> [EXTRACTED MATERIAL]:
_ _ _ _ _

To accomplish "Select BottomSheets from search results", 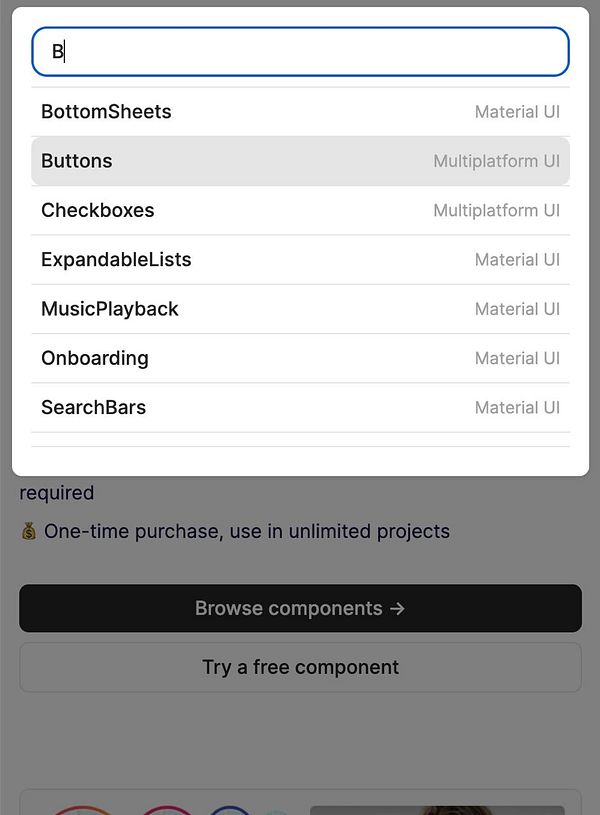I will (106, 112).
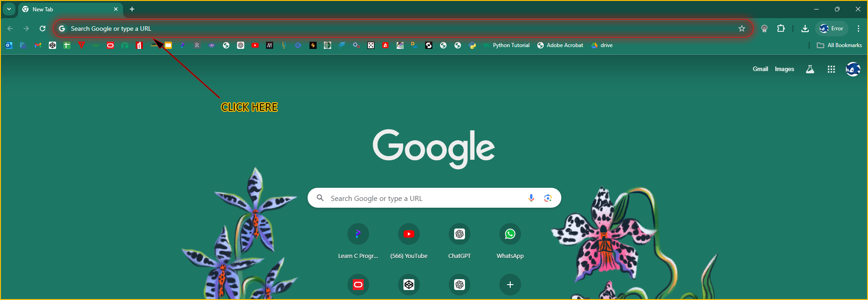Image resolution: width=868 pixels, height=300 pixels.
Task: Open a new tab with plus button
Action: pos(132,9)
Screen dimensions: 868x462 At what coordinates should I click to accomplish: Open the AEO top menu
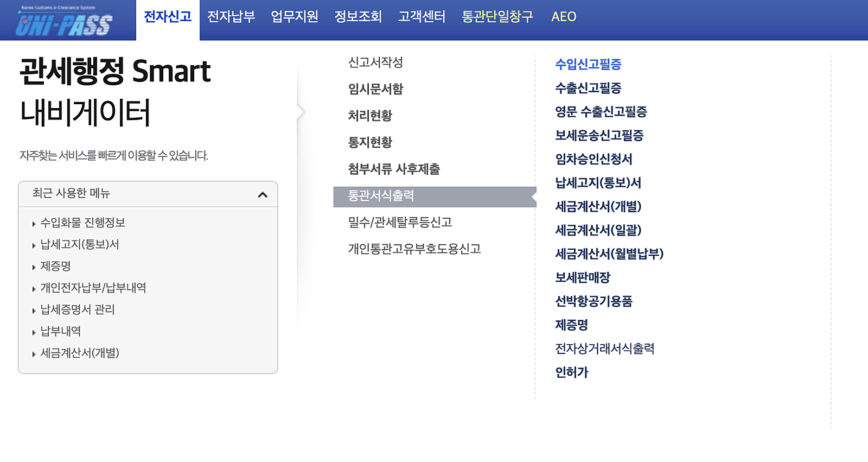[x=564, y=17]
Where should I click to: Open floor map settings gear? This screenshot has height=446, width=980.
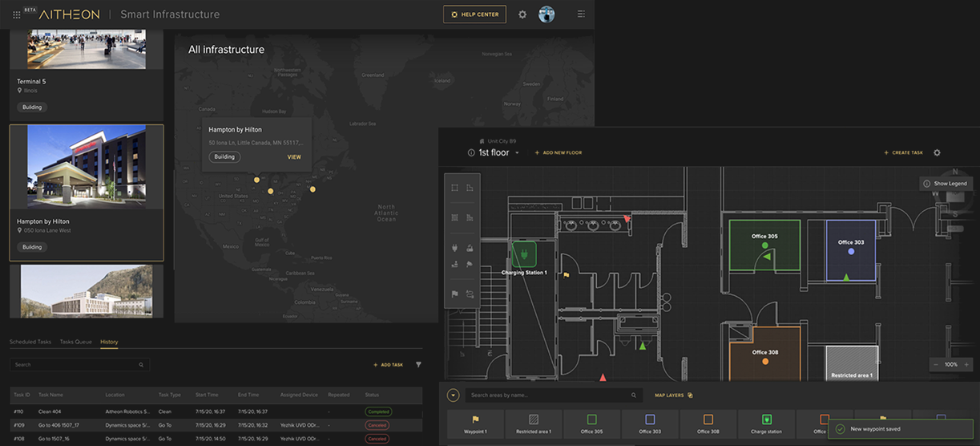[937, 152]
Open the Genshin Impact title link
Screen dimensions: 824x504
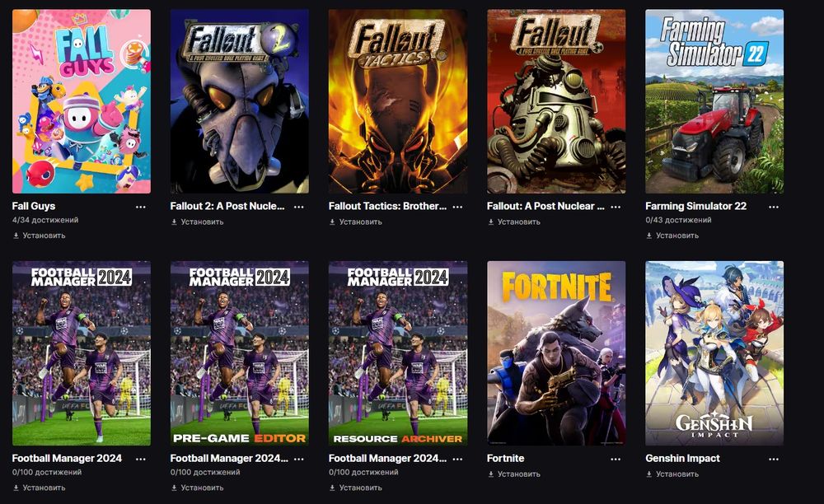click(682, 459)
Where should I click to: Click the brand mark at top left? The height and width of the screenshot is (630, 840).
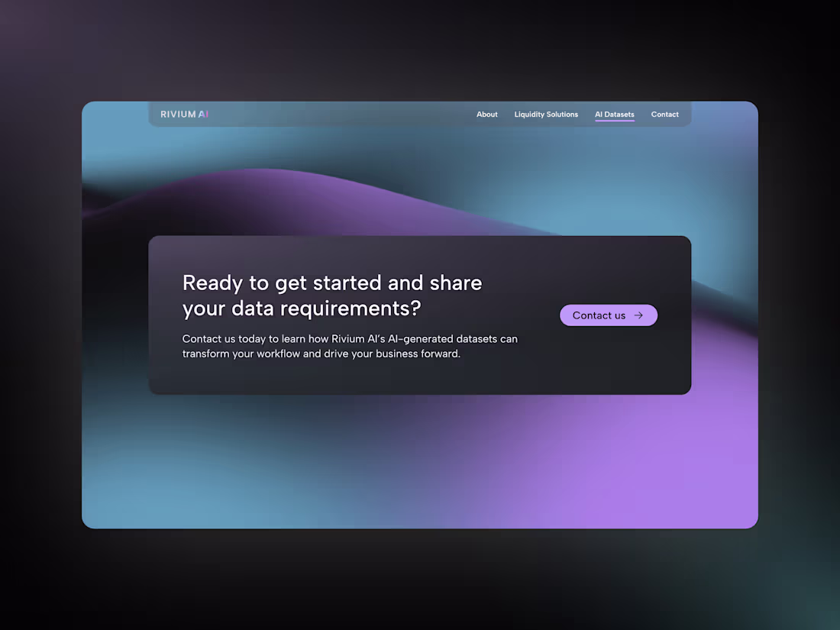pos(183,114)
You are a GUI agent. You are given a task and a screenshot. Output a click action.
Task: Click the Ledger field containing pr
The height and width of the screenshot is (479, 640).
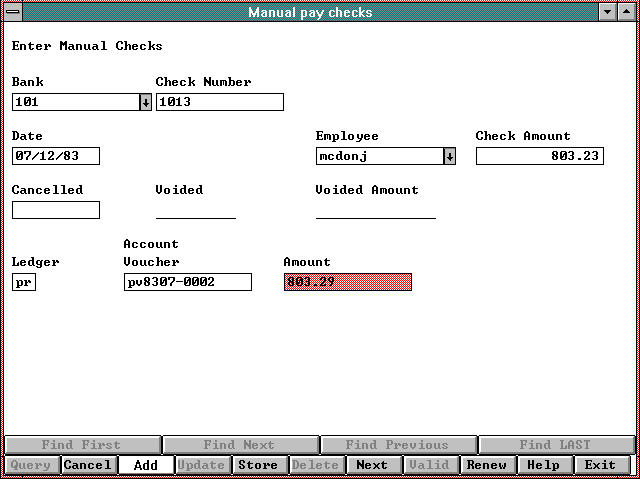click(x=23, y=282)
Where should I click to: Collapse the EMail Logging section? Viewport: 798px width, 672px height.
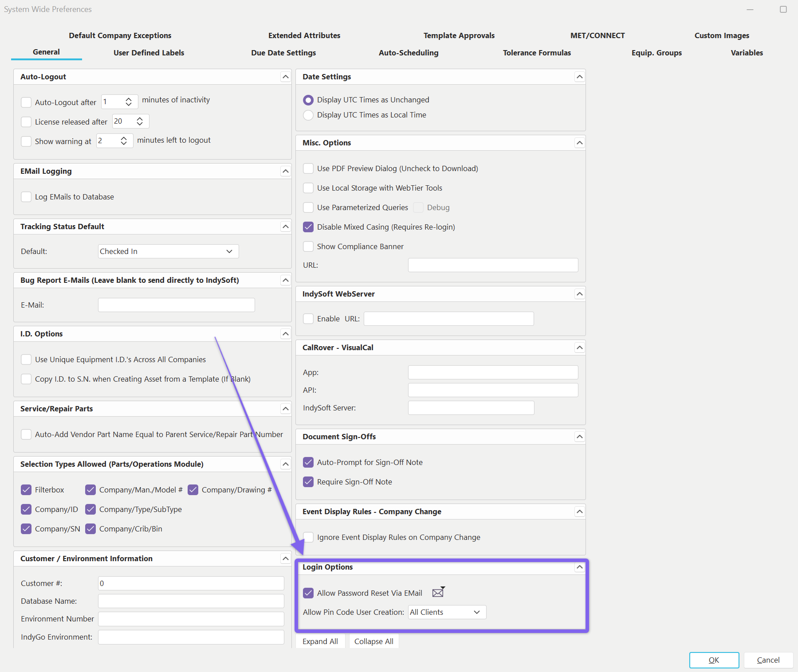click(285, 171)
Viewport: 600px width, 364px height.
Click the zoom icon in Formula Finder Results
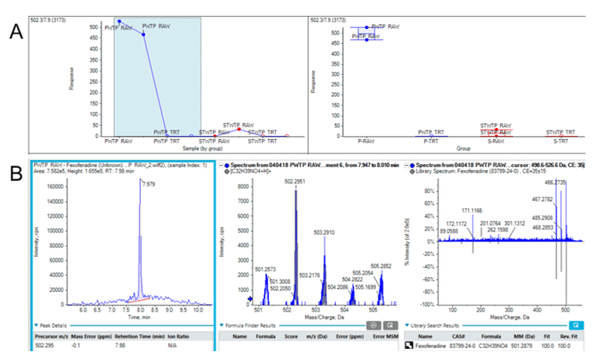tap(373, 325)
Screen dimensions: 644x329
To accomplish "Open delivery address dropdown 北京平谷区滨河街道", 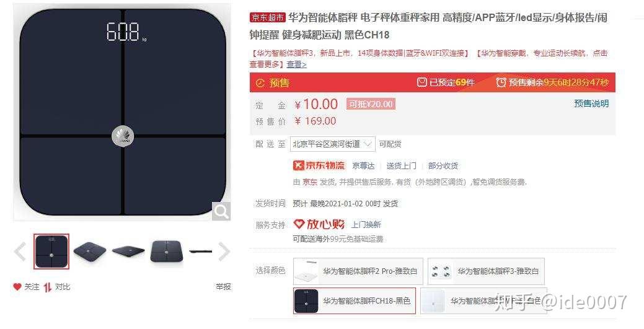I will tap(333, 144).
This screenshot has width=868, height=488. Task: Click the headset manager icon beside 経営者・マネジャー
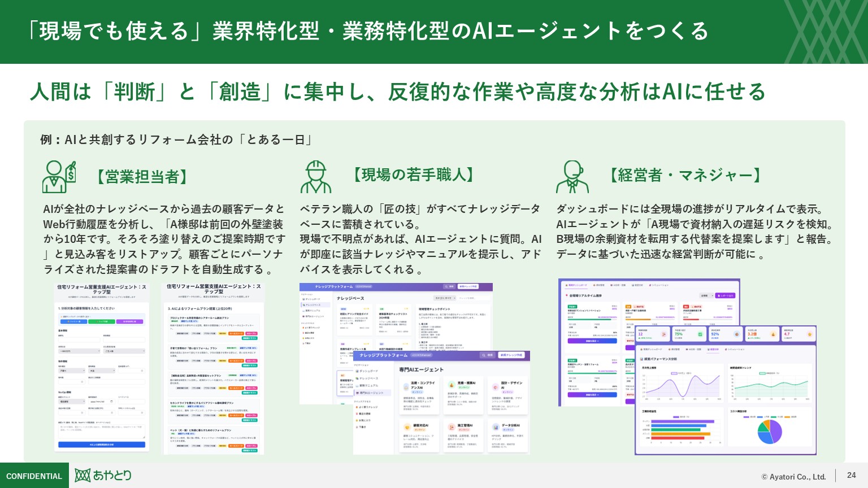pyautogui.click(x=572, y=176)
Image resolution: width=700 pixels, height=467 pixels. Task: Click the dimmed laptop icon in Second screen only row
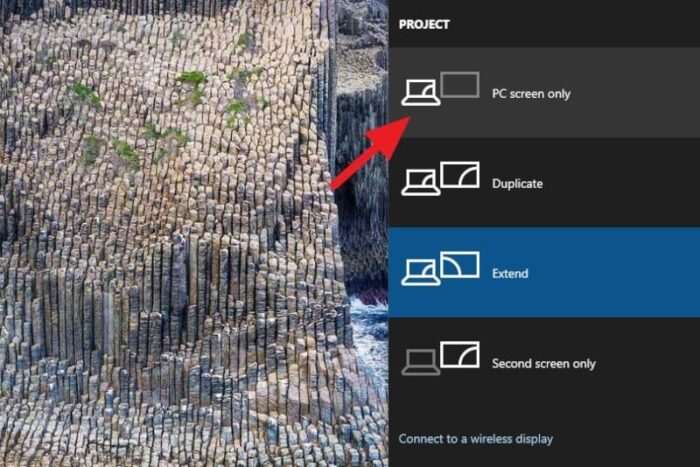[421, 363]
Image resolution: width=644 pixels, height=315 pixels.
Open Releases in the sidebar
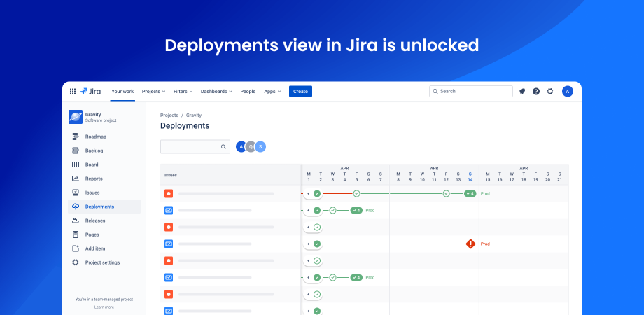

_ _ _ _ _

> [WORK INSTRUCTION]:
Repeat exactly the lines from the one containing "Image resolution: width=644" through the last line of the records above, both included, and leave out the pictures.

> [TASK SOLUTION]:
Image resolution: width=644 pixels, height=315 pixels.
Open Releases in the sidebar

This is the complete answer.